What else than the best band ever and their only true new release during my lifetime? ‘Celebration Day’ shows Led Zeppelin’s one night only reunion gig at the O2 Arena in London and it’s nothing short of magical. The late John Bonham is replaced by his son Jason, who does an impressive job of playing like his father – check out ‘Kashmir’! –  and the eternal Rock classic that is ‘Stairway To Heaven’ gets a whole new vibe here. Most of the songs are tuned half a step down to better facilitate Robert Plant’s current range, but he sings like the Rock god he is. Jimmy Page plays a bit sloppy, but that’s always been what made his playing so alive and vibrant. Any Rock fan who doesn’t own this has an incomplete collection.

Recommended tracks: ‘No Quarter’, ‘Kashmir’, ‘Stairway To Heaven’, ‘Nobody’s Fault But Mine’

2. The Tea Party – Live From Australia

Another reunion release. However, The Tea Party apparently intents on staying around a little longer. I’d say they are welcome to, because the performances on ‘Live From Australia’ are nothing short of amazing. The ten-minute rendition of ‘The River’ that opens the show is the first of many impressive goosebumps moments. The band really is on fire here and Jim Martin is still an amazing singer and frontman. It’s kind of weird that ‘Temptation’, one of my favorite songs, gets a somewhat lackluster performance here, but that is more than made up for by the best version I have ever heard of the dark, acoustic Bluesrocker ‘Sun Going Down’. ‘Live From Australia’ is another dark, atmospheric masterpiece and let’s just hope there will be many more now that the band is back.

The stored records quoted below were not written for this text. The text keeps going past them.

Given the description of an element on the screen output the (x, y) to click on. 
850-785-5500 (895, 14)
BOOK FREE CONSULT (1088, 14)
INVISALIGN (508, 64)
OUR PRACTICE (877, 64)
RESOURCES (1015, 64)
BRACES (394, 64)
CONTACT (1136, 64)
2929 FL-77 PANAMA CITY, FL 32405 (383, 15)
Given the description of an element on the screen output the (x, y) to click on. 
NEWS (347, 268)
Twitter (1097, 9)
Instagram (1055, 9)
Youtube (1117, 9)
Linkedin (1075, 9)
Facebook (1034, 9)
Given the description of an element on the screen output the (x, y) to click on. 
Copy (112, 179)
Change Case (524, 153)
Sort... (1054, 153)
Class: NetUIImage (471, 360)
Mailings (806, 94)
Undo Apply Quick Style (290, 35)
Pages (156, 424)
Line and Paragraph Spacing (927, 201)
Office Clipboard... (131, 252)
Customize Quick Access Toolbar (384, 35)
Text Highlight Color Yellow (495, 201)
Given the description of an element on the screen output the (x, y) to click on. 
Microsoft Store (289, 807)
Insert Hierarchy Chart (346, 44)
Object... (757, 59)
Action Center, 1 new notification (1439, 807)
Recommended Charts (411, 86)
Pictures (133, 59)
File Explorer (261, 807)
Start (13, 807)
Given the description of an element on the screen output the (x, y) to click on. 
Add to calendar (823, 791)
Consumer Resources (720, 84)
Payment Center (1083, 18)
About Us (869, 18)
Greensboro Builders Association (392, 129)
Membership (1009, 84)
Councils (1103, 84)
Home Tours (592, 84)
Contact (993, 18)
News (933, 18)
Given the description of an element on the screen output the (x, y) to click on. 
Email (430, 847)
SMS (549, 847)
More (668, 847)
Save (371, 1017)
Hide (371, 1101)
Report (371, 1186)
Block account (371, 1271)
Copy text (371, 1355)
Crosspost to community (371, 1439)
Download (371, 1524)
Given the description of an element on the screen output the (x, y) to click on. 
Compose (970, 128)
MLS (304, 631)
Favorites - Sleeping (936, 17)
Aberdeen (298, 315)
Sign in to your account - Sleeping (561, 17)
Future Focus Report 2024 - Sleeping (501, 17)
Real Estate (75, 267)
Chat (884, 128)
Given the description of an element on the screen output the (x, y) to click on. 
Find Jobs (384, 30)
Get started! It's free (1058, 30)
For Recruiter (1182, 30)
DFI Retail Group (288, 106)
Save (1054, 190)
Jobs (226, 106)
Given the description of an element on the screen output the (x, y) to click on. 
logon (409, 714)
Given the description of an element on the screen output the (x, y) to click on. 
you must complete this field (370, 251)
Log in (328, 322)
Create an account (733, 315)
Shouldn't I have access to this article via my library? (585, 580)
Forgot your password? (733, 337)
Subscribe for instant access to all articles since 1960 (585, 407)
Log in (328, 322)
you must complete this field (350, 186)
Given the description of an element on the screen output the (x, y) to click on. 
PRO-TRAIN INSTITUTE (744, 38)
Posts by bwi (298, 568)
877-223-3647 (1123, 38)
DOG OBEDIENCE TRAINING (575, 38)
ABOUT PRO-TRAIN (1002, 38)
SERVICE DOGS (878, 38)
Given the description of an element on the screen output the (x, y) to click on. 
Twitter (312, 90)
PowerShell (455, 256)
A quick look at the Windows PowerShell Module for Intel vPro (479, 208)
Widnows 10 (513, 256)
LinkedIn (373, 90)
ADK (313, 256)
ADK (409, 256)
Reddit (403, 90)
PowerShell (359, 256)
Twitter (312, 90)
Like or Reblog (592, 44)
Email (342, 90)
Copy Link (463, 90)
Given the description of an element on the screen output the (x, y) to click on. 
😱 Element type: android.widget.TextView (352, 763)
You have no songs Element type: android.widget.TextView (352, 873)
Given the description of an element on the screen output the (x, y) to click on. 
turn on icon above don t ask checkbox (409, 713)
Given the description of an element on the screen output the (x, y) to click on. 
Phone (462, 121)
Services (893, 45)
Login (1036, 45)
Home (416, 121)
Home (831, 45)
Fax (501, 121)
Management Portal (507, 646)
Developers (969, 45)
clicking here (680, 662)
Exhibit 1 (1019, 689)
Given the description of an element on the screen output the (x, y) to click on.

Recommended tracks: ‘Sun Going Down’, ‘Sister Awake’, ‘Halcyon Days’, ‘Save Me’

3. Devin Townsend Project – By A Thread

DVD or monster box set? Either way, this is an impressive documentation of Canadian madman Devin Townsend performing the first four albums of his project in their entirity in London. He gathered as many of the original musicians around him as possible, but many of the people standing in deliver amazing renditions of the songs as well. This box contains all of Townsend’s key elements: the huge productions, the contrasts between hooky and melodic on one side and brutal and aggressive on the other and his infectious and morbidly sarcastic sense of humor. The DVD covering the amazing ‘Addicted’ album with Anneke van Giersbergen sharing lead vocal dutes is the one I play most, because of the joie de vivre it displays and the amazing songs. The encores covering all of Townsend’s carreer (including three Punky Brüster songs on ‘Deconstruction’) are the cherry on the pie. Amazing material. An obligated view and listen.

Recommended tracks: ‘Hyperdrive!’, ‘Life’, ‘Deep Peace’, ‘Supercrush!’, ‘Ki’, ‘Juular’, ‘Ain’t Never Gonna Win’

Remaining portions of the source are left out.